ACTIVITY
Each entry must be restated word for word.

AVAILABLE RECORDS
***

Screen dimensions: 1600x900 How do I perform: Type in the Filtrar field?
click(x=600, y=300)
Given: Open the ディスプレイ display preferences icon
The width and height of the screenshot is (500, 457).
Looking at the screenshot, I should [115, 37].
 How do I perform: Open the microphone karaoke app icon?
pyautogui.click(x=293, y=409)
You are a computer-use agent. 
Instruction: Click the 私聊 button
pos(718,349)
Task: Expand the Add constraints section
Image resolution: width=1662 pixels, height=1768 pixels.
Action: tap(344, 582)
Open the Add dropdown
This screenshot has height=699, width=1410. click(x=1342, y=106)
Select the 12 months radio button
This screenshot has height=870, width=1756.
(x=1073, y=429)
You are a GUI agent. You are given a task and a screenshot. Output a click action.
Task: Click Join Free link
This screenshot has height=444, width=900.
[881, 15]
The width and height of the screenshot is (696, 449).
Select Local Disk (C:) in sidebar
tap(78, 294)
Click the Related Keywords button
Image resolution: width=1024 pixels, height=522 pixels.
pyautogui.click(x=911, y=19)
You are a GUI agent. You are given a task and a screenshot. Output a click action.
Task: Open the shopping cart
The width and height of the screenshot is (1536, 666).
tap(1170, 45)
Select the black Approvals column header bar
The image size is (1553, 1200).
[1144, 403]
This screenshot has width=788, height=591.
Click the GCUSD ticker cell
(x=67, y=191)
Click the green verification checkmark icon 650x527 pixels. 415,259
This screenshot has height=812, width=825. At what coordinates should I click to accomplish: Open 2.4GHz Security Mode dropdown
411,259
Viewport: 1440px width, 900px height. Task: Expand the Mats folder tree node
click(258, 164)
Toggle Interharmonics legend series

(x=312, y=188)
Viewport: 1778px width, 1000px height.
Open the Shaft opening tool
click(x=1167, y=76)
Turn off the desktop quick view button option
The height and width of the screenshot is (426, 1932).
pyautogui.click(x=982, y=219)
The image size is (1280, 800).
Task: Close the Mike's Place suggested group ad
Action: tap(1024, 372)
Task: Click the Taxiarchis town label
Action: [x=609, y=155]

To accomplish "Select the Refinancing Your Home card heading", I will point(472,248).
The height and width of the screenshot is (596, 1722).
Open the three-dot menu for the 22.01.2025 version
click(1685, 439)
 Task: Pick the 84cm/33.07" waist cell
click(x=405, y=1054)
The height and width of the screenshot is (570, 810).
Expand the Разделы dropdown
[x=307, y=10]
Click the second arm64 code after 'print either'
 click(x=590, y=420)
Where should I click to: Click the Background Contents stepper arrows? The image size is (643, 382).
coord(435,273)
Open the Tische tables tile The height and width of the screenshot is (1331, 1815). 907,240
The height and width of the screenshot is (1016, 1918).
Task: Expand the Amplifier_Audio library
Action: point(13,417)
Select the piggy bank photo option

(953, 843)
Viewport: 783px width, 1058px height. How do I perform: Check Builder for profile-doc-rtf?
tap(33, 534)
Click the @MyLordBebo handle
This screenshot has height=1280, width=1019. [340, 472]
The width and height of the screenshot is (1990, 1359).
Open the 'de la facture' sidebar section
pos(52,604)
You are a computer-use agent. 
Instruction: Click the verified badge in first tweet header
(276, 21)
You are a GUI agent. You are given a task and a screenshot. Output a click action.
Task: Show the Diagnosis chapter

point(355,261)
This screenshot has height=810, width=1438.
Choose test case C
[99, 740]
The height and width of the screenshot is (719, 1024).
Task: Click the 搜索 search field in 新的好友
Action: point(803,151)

***

TASK SOLUTION
Screen dimensions: 1600x900 How do I perform: Type in the Filtrar field?
click(x=600, y=300)
Given: Open the ディスプレイ display preferences icon
The width and height of the screenshot is (500, 457).
Looking at the screenshot, I should [115, 37].
 How do I perform: Open the microphone karaoke app icon?
pyautogui.click(x=293, y=409)
You are a computer-use agent. 
Instruction: Click the 私聊 button
pos(718,349)
Task: Expand the Add constraints section
Image resolution: width=1662 pixels, height=1768 pixels.
Action: tap(344, 582)
Open the Add dropdown
This screenshot has height=699, width=1410. click(x=1342, y=106)
Select the 12 months radio button
This screenshot has height=870, width=1756.
(x=1073, y=429)
You are a GUI agent. You are given a task and a screenshot. Output a click action.
Task: Click Join Free link
This screenshot has height=444, width=900.
[881, 15]
The width and height of the screenshot is (696, 449).
Select Local Disk (C:) in sidebar
tap(78, 294)
Click the Related Keywords button
Image resolution: width=1024 pixels, height=522 pixels.
pyautogui.click(x=911, y=19)
You are a GUI agent. You are given a task and a screenshot. Output a click action.
Task: Open the shopping cart
The width and height of the screenshot is (1536, 666).
tap(1170, 45)
Select the black Approvals column header bar
The image size is (1553, 1200).
[1144, 403]
This screenshot has width=788, height=591.
Click the GCUSD ticker cell
(x=67, y=191)
Click the green verification checkmark icon 650x527 pixels. 415,259
This screenshot has height=812, width=825. At what coordinates should I click to accomplish: Open 2.4GHz Security Mode dropdown
411,259
Viewport: 1440px width, 900px height. Task: Expand the Mats folder tree node
click(258, 164)
Toggle Interharmonics legend series

(x=312, y=188)
Viewport: 1778px width, 1000px height.
Open the Shaft opening tool
click(x=1167, y=76)
Turn off the desktop quick view button option
The height and width of the screenshot is (426, 1932).
pyautogui.click(x=982, y=219)
The image size is (1280, 800).
Task: Close the Mike's Place suggested group ad
Action: tap(1024, 372)
Task: Click the Taxiarchis town label
Action: [x=609, y=155]

To accomplish "Select the Refinancing Your Home card heading", I will point(472,248).
The height and width of the screenshot is (596, 1722).
Open the three-dot menu for the 22.01.2025 version
click(1685, 439)
 Task: Pick the 84cm/33.07" waist cell
click(x=405, y=1054)
The height and width of the screenshot is (570, 810).
Expand the Разделы dropdown
[x=307, y=10]
Click the second arm64 code after 'print either'
 click(x=590, y=420)
Where should I click to: Click the Background Contents stepper arrows? The image size is (643, 382).
coord(435,273)
Open the Tische tables tile The height and width of the screenshot is (1331, 1815). 907,240
The height and width of the screenshot is (1016, 1918).
Task: Expand the Amplifier_Audio library
Action: point(13,417)
Select the piggy bank photo option

(953, 843)
Viewport: 783px width, 1058px height. How do I perform: Check Builder for profile-doc-rtf?
tap(33, 534)
Click the @MyLordBebo handle
This screenshot has height=1280, width=1019. [340, 472]
The width and height of the screenshot is (1990, 1359).
Open the 'de la facture' sidebar section
pos(52,604)
You are a computer-use agent. 
Instruction: Click the verified badge in first tweet header
(276, 21)
You are a GUI agent. You are given a task and a screenshot. Output a click action.
Task: Show the Diagnosis chapter

point(355,261)
This screenshot has height=810, width=1438.
Choose test case C
[99, 740]
The height and width of the screenshot is (719, 1024).
Task: Click the 搜索 search field in 新的好友
Action: point(803,151)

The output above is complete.